Task list:
A – Answer these questions about the blog excerpt below, marking each answer (i), (ii), (iii):
(i) What kind of writer wrote the book the author recently read?
(ii) Which team won the World Series?
(iii) Who left for basic training?
B – Please carry on the blog excerpt below, on baseball and Grand Rapids team names, from its final line.

Excerpt provided:
I was watching Naked Science today about a 114 degree Farenheit degree cave of enormous gypsum crystals. Perhaps Torin goes to a place like this. Who knows? I am still writing. I have recently read a book written by a cartographer and I learned that I must be careful not to let my love of geology weigh my stories down. The geology should enhance them.

And I should seek my bed.

To bed!Show all

Sweet dreams world. I surrender my waking self to thee. Goodnight!

10.30.2008

The Phillies and the Degradation of Detroit

Yeah, don't talk to me.

My poor Rays, after their split game, lost the World Series.

I'm sorry, Rays. I think I may have cursed you. Everyone I root for seems to come SO CLOSE, but never make it. Case in point: 2006 Tigers.

Pah.

But still, I guess it was nice for the Phillies to win in their hometown, and it's always fun to watch teams celebrate no matter who they are. My ultimate fantasy would be to get a baseball team for Grand Rapids, and then celebrate with them as they win the World Series. One day, before Gordon left for basic training, we were going through team names. Here are a few that I can remember, good, bad, ridiculous, plausible, some from Grand Rapids's reputation as a growing medical area, its history as a furniture manufacturing city, and the Grand River that is the namesake:

  1. Grand Rapids Gators
  2. Grand Rapids Geriatrics
  3. Grand Rapids Groovers
  4. Grand Rapids Rovers
  5. Grand Rapids River Rats
  6. The Grand Rapids River
  7. Grand Rapids Grands
  8. Grand Rapids Glands
  9. Grand Rapids Rectum
  10. Grand Rapids Rectal Thermometer
  11. Grand Rapids Recession
  12. Grand Rapids Gamma Rays
  13. Grand Rapids Genesis
  14. Grand Rapids Radiation

Okay, so I totally googled medical terms, but still.

(Grand Rapids, MI)

Entries drawn from a dataset
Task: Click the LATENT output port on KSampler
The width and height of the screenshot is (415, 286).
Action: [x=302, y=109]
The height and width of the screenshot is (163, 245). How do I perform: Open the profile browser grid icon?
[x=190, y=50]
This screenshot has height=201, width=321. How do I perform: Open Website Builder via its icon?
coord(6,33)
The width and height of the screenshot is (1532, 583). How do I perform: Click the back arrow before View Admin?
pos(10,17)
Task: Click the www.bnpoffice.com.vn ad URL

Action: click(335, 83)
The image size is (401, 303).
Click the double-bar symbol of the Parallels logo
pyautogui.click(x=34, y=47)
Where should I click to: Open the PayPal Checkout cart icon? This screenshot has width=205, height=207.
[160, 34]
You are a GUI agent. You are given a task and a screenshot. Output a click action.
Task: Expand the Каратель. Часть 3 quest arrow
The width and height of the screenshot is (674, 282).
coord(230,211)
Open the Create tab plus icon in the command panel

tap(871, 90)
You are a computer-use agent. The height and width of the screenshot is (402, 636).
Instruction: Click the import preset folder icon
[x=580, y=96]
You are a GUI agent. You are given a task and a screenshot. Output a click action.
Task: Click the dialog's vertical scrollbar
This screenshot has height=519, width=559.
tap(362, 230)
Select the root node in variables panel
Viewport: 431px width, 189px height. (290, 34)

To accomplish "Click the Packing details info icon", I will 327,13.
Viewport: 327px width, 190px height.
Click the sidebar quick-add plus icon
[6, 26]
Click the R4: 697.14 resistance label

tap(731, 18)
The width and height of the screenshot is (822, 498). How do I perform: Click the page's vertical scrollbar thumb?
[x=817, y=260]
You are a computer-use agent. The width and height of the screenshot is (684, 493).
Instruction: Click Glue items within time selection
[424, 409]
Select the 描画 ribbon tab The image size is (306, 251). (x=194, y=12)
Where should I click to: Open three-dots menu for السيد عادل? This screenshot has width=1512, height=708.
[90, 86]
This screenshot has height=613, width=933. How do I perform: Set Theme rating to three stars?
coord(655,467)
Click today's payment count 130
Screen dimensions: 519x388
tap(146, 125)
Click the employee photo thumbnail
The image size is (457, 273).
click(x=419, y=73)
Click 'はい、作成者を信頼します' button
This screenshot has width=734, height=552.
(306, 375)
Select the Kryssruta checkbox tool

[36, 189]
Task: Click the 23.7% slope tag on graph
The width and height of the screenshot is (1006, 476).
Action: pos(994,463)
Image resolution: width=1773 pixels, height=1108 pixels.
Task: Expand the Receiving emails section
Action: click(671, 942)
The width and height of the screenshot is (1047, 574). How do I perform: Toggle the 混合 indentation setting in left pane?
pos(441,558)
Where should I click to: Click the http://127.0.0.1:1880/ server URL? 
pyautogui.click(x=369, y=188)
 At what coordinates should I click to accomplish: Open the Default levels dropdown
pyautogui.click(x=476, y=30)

Task-by-task answers:
A –
(i) A cartographer
(ii) The Phillies
(iii) Gordon

B –
Also, it would kind of make me nervous. Grand Rapids is growing, and quickly. Our downtown is being redone block by block, and it's coming out gorgeous. People are flocking here in droves, and very few people who are born here leave. Or if they do, they come back here to have families. If you put a major sports team here, and if our Grand Rapids Genesis or whoever become popular, suddenly the Detroit Tigers lose half (or more) of their fandom, and therefore, their income. The Lions are doing next to nothing (Last Sunday's game was the first game not sold out since Ford Field opened, and was blacked out all the way to Lansing,) the Red Wings are popular as far as hockey itself is popular, and if you take even half the fans of even one sports team out of Detroit, Detroits shaking foundations get downright unstable.

Detroit is not a very successful city. The last time I was there, it was like a ghost town if you got any more than a couple blocks away from Comerica Park. You're not fooling anyone, Detroit. You're standing strong on your sports teams, and that's it. Detroit is dying, and it's sad. It's got a pretty colorful history. And I love Grand Rapids, but I'm sitting over here on the western side of the state, watching the east side of the state stumble about, and I feel bad about it all. Come on Detroit. Get with it. Clean it up. Get back to work. Get back into your city. It could be such a great city. Man, I don't want to be ashamed of a city that is the first thing Canadians see when they come across from Windsor. I swear, Canadians, the rest of the state is much nicer!